Globalement, les dépenses des collectivités territoriales (226,9 milliards d’euros) ont diminué de 1,7 % en 2015 alors que leurs recettes (228,4 milliards d’euros) ont progressé de 0,9 %. Pour la première fois depuis douze ans, elles ont dégagé un solde positif de 1,5 milliard d’euros. En 2013, elles présentaient un bilan négatif de 8,5 milliards d’euros et, en 2014, de 4,5 milliards. Les administrations publiques locales ont ainsi contribué pour plus de la moitié à la réduction du déficit public national, qui est passé de 84,8 milliards d’euros en 2014 à 77,5 milliards en 2015.

Ce bilan global est cependant différencié selon les catégories de collectivités. La situation financière des communes, qui ont bénéficié du dynamisme de leurs impôts directs et indirects, s’est améliorée. Après deux années successives de diminution, leur épargne a recommencé à progresser. Toutefois, malgré l’augmentation de leur autofinancement, elles ont réduit leurs investissements pour la deuxième année d’affilée, soit une baisse de l’investissement de 25 % en deux ans.

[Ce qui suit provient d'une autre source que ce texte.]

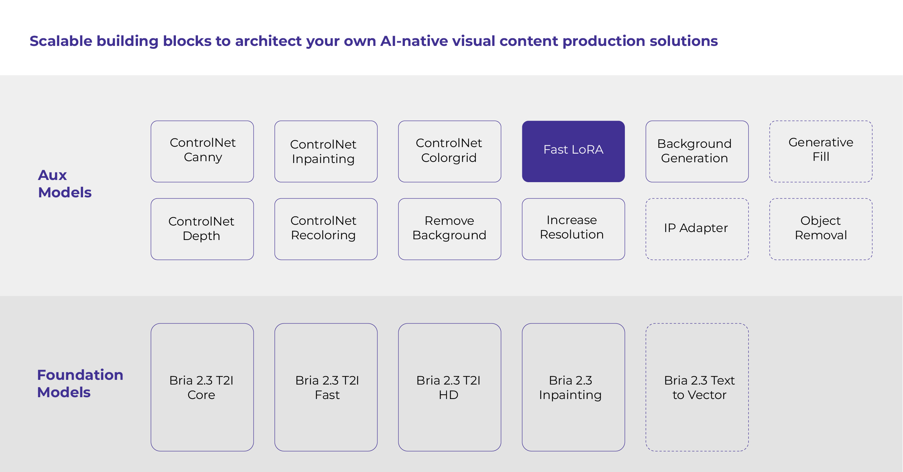Select the ControlNet Colorgrid block
Viewport: 903px width, 472px height.
pyautogui.click(x=449, y=150)
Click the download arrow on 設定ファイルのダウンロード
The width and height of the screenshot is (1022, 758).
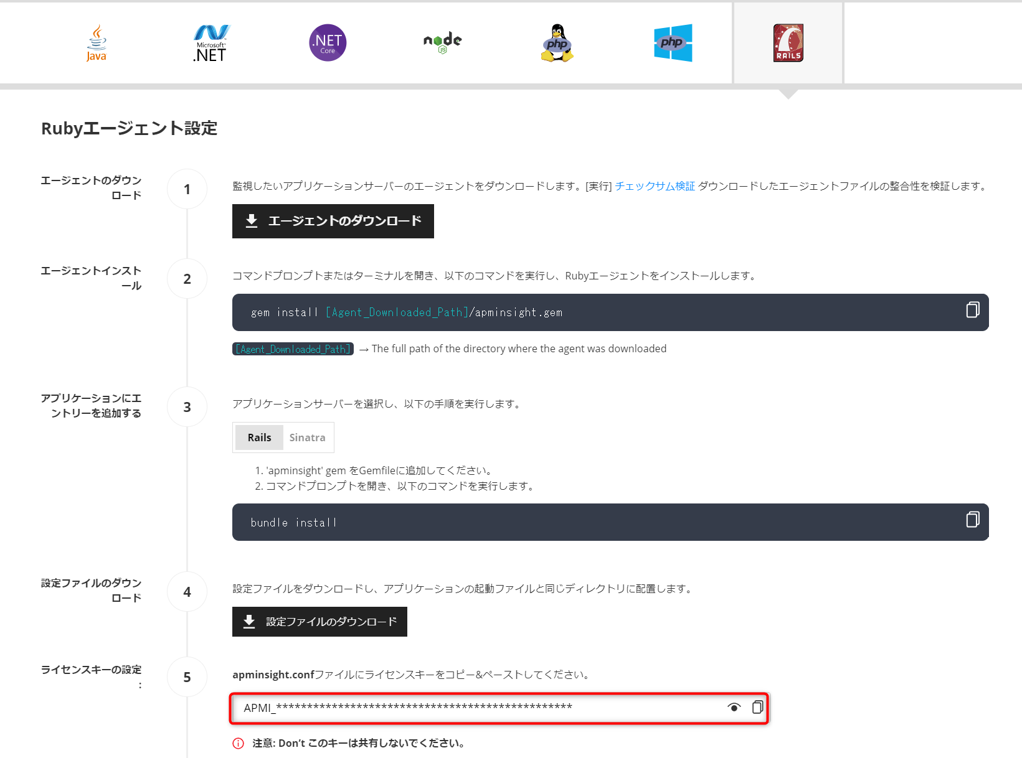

Le paysage est plus contrasté pour les départements, dont les finances se détériorent depuis plusieurs années sous le poids des dépenses sociales. Cette dégradation s’est néanmoins ralentie en 2015 grâce au dynamisme accru de leurs produits fiscaux, notamment des droits de mutation à titre onéreux, qui a plus que compensé la baisse de la DGF. Malgré une augmentation continue des dépenses sociales, les efforts réalisés en matière de gestion courante ont permis de limiter la casse. Il reste que huit départements présentaient en 2015 une capacité d’autofinancement négative, contre cinq l’année précédente. Tandis que l’investissement connaissait un nouveau recul, pour la cinquième année d’affilée.

Embellie de courte durée

Les régions, elles, ont enregistré une nouvelle dégradation de leur situation financière sous l’effet de l’accélération des dépenses de fonctionnement due, en grande partie, aux transferts de compétences de l’Etat. En conséquence, l’épargne brute des régions continue de reculer sensiblement pour la cinquième année de suite (-15,76 % entre 2011 et 2015) et leur endettement s’est alourdi (+34 % en cinq ans).

Cette embellie, met en garde la Cour des comptes, risque toutefois d’être de courte durée. En 2016, la baisse des transferts financiers de l’Etat devrait être plus prononcée qu’en 2015 (2,16 milliards d’euros contre 628 millions) et la progression des produits de la fiscalité moins rapide. Les collectivités vont donc disposer de marges de manœuvre réduites pour faire face à l’évolution de leurs dépenses de fonctionnement. En outre, l’année 2016 est marquée par de profonds mouvements de réorganisation territoriale – passage de 22 à 13 régions métropolitaines, transferts de compétences des départements vers les régions et les métropoles, resserrement de la carte des intercommunalités – qui risquent de se traduire, dans un premier temps, par des coûts supplémentaires.

Pour la Cour, « le maintien de l’autofinancement des collectivités locales passe donc par l’intensification de leurs efforts de maîtrise des charges de fonctionnement, particulièrement de leur masse salariale ». Sur ce plan, les magistrats financiers estiment qu’il existe des marges de progression, à la fois dans la maîtrise des effectifs – qui se sont accrus de 27,5 %, soit 405 000 agents entre 2002 et 2013, dont 243 000 dans les communes et les EPCI – et dans la gestion du temps de travail.

Ainsi, sur un échantillon de 103 collectivités contrôlées par les chambres régionales, la durée moyenne théorique de travail était de 1 562 heures par an, pouvant aller jusqu’à 1 501 heures dans le département de l’Hérault ou la métropole de Lille. Seules 20 % d’entre elles étaient alignées sur la durée réglementaire de 1 607 heures par an. Quant au taux d’absentéisme, il peut varier de 7,3 % à Vannes (Morbihan) à 15,7 % à Dax (Landes). La Cour des comptes suggère d’appliquer des pénalités financières aux collectivités qui ne respectent pas la durée réglementaire annuelle. Une préconisation qui a peu de chances d’être suivie.